If you didn't get paid for writing the book, how did the copyright transfer to someone else (so that they could sell it)? Or the transferable rights to print/distribute it, if that's what we're talking about here.
The author probably got paid an amount for writing the book and then hands all rights over to the publisher. The publisher then prints it forever and takes the income from that. This is a guess based on working with other publishers though. Individual companies may differ.
Do you know how you and the publisher are compensated in this situation? I'm assuming there is some sort of royalty stream coming back to you? (I'm not asking for details, just generalities).

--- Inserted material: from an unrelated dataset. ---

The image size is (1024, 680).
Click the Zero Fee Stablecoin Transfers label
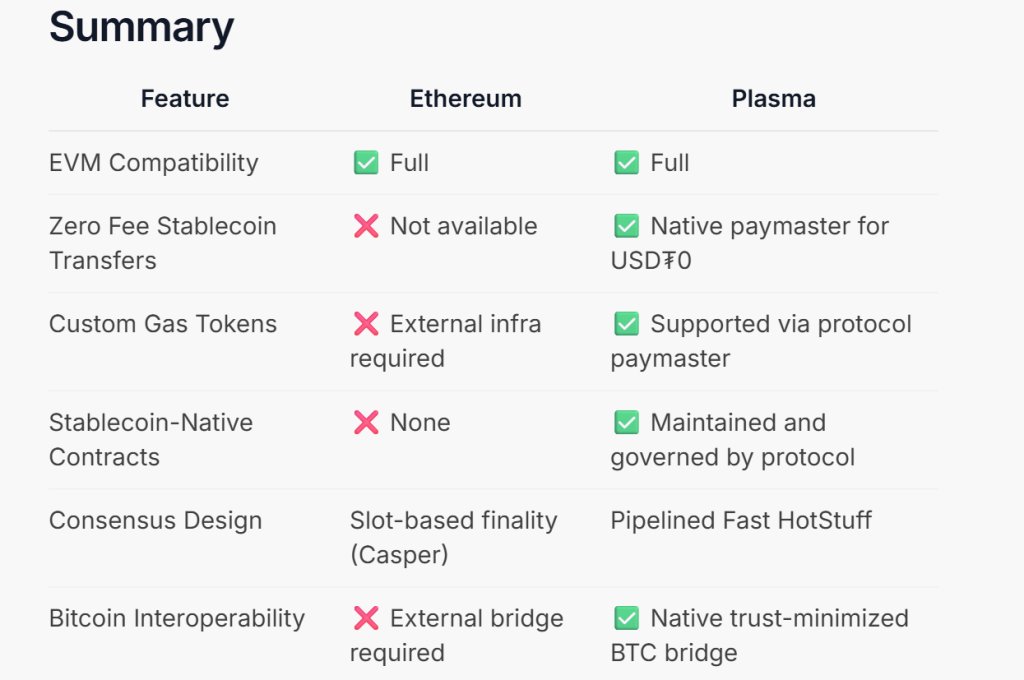(x=162, y=243)
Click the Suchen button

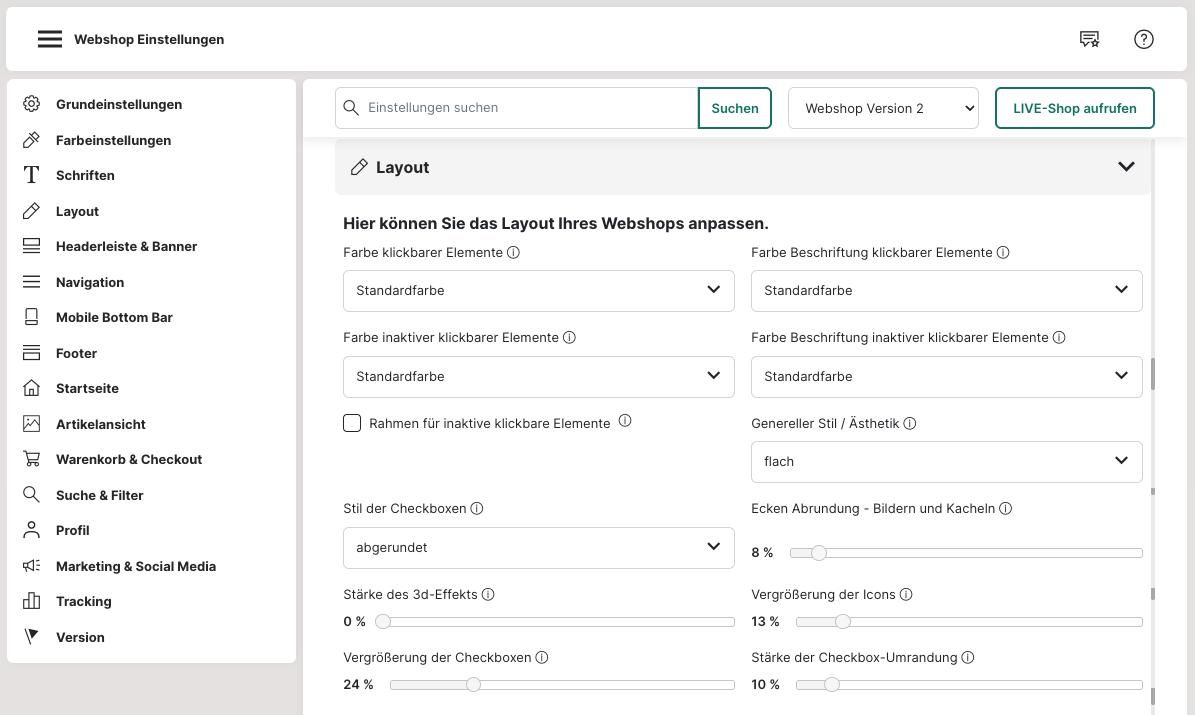tap(735, 108)
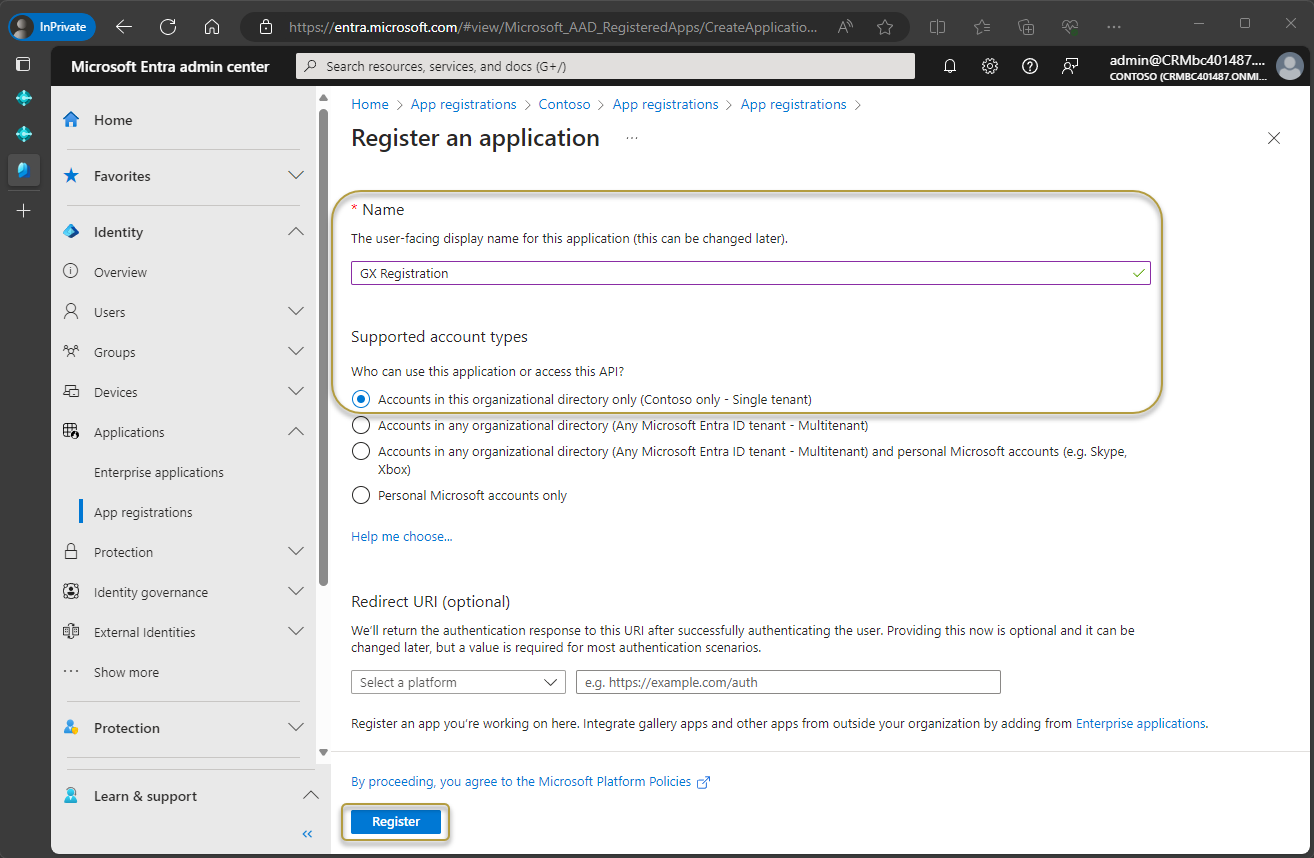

~$1000 a month. Designed, edited and published a book of Warren Buffett's letters to shareholders (see http://amzn.com/1595910778). An opportunity I stumbled into. But I suppose "get publication rights from Warren Buffett" isn't a repeatable business model :)
Interesting deductions! I just wanted to pipe in here to confirm that your math and your stated assumptions are correct. My take is the standard 10%. My "top tier" status, as you flatteringly put it, bought me the freedom to simultaneously publish the book online under a Creative Commons Attribution license. I negotiated for licensing, not money. I have no regrets.
Not including anything from the company I co-founded:
$10-$20 a month from publishing Hypersphere (a book written by the 4chan /lit/ board) which sells a few copies a month spread between Lulu and Amazon.
5% from translations... ha! I remember getting told by a foreign publisher that they were publishing a version in their native language. No royalties, they just thought I'd like to know. They did, however, send me a free copy, which was nice.
I have a question for you both (drakonka and turkeygizzard): Would you ever sell all or a portion of the rights to future earnings for your already published books to a third party? We've seen in the music industry PE firms basically acquiring known catalogues for the residuals and I'm wondering why that doesn't seem to happen in the publishing industry.
My startup (FiFoBooks.com) offers another possibility: authors retain all the rights to their work, have full editorial control, set their own prices, and also keep the majority of the sales proceeds, with no "ifs".
FWIW I got a $6000 advance for the book. I earn a 10% royalty on sales which varies a lot but is around a couple hundred bucks a month on average. So not bad, but since it took me a year to write I don't think it's ever going to recoup minimum wage for that period.
No complaints though! O'Reilly is a brilliant publisher and I never had any expectation of making money from it. It was just a thrill to be able to get the bloody thing off my chest at last.
I have little money but I write an amazing book and it sells to millions. Each books takes, say, $5 to print, and yet I sell it for $15. Therefore I end up wealthy from this endeavor.
Did I exploit the people who chose to buy my book? The people who printed it?
I give my stuff away for free (and sell paper copies for profit).
Publishers really help with marketing, editing, typesetting, cover design, fronting cash, and other things, which is why people go with them.
But they also tend to take the rights to the book, and I didn't want that for my books. As such, I make about $100/year in donations, and paper book sales are in the hundreds of dollars per month range. My day job subsidizes this work.
And all books are DRM-free once you remove the DRM from them (which is trivial to do). I try to make a product people want to pay for, not one they have to pay for.
But that's just me. Jack London famously hated writing and only did it to support his lifestyle.